Shaznie directed me down a side street off the Donegall Pass. We got out the motor and he led me down a long narrow alley that opened out onto a small enclosed courtyard. The club, from the outside, looked like a Salvation Army hall; like a place where the WI would meet every fortnight.

‘Here we are,’ said Shaznie.

‘My motor gonna be OK parked up on that street?’ I asked.

‘Sure it will. Nobody round here fucks with a car they don’t recognise. They assume it belongs to somebody that’s a member of this club. And you don’t wanna go messin’ with somebody that comes to this club.’ He approached a wire mesh screen door and buzzed the intercom.
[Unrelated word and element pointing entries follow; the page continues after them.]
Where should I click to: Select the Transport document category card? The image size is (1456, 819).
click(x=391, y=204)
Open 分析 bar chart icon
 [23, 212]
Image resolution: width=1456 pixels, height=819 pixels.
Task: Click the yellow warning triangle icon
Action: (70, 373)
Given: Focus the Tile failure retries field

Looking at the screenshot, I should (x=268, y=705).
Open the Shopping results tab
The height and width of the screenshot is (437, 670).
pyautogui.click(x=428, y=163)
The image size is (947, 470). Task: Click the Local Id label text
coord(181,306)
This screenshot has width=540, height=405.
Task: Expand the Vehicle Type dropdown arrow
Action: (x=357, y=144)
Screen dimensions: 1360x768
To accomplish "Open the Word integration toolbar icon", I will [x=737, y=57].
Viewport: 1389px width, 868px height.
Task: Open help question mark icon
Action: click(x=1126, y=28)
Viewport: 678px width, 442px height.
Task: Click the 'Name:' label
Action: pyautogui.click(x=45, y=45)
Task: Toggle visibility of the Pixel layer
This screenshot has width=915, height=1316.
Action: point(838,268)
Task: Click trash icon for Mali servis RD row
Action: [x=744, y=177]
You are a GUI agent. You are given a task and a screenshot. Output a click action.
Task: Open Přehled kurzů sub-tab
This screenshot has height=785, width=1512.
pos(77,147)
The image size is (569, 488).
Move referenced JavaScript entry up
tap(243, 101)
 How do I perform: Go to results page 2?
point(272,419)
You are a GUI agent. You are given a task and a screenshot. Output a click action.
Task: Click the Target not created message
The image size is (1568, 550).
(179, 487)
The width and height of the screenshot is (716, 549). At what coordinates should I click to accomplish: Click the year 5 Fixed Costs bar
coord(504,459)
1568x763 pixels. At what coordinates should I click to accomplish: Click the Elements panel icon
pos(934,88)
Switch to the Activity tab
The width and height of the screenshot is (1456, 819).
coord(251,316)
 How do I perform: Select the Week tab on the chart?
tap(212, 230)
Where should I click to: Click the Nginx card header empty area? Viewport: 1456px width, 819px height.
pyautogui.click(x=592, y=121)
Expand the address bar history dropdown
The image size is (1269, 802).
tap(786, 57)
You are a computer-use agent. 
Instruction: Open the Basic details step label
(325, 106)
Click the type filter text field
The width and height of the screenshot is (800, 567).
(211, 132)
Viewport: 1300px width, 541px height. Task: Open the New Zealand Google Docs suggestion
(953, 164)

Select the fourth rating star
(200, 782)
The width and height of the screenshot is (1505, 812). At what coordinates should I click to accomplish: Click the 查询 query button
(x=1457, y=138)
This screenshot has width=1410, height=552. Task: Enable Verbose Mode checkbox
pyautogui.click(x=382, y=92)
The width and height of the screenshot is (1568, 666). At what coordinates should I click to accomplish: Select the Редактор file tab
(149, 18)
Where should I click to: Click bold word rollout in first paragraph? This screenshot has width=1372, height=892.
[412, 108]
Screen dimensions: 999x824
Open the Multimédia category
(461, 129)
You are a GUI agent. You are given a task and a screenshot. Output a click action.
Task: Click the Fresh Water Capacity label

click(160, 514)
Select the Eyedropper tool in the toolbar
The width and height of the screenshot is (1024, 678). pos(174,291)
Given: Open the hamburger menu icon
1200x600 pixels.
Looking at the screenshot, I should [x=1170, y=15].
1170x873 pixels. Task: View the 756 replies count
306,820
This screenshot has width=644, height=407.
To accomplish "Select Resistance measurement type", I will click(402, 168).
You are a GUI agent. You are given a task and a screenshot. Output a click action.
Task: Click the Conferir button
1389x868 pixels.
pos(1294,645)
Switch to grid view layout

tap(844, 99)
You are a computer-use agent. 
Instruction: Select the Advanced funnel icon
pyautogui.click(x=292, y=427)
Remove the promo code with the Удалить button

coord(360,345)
‘Alright, Shaznie,’ came a static-heavy voice. ‘Who’s that you’ve got with you?’

‘Friend of mine. He’s cool,’ said Shaznie. ‘He’s got a bit of a thirst on. Wondered if I could bring him in for a drink? Was down in the forest there, too. I, we, collected many pickings, which we’ve brought with us.’

A small box above us buzzed and both the outer door and the heavy corrugated iron main door behind it released and gave way, leading to the dark rooms beyond.

We walked along a short, dimly lit hall. 3 doors ran up either side. Framed pictures of men dressed in military regalia from what looked like different armies lined the walls between the doors. There were other pictures that showed the same cut of men—square jaws, prouder looking than they maybe should’ve been—and they wore robes and aprons bearing strange symbols while in their hands they held evil looking objects, things, on looking at them, I could not fathom the use for.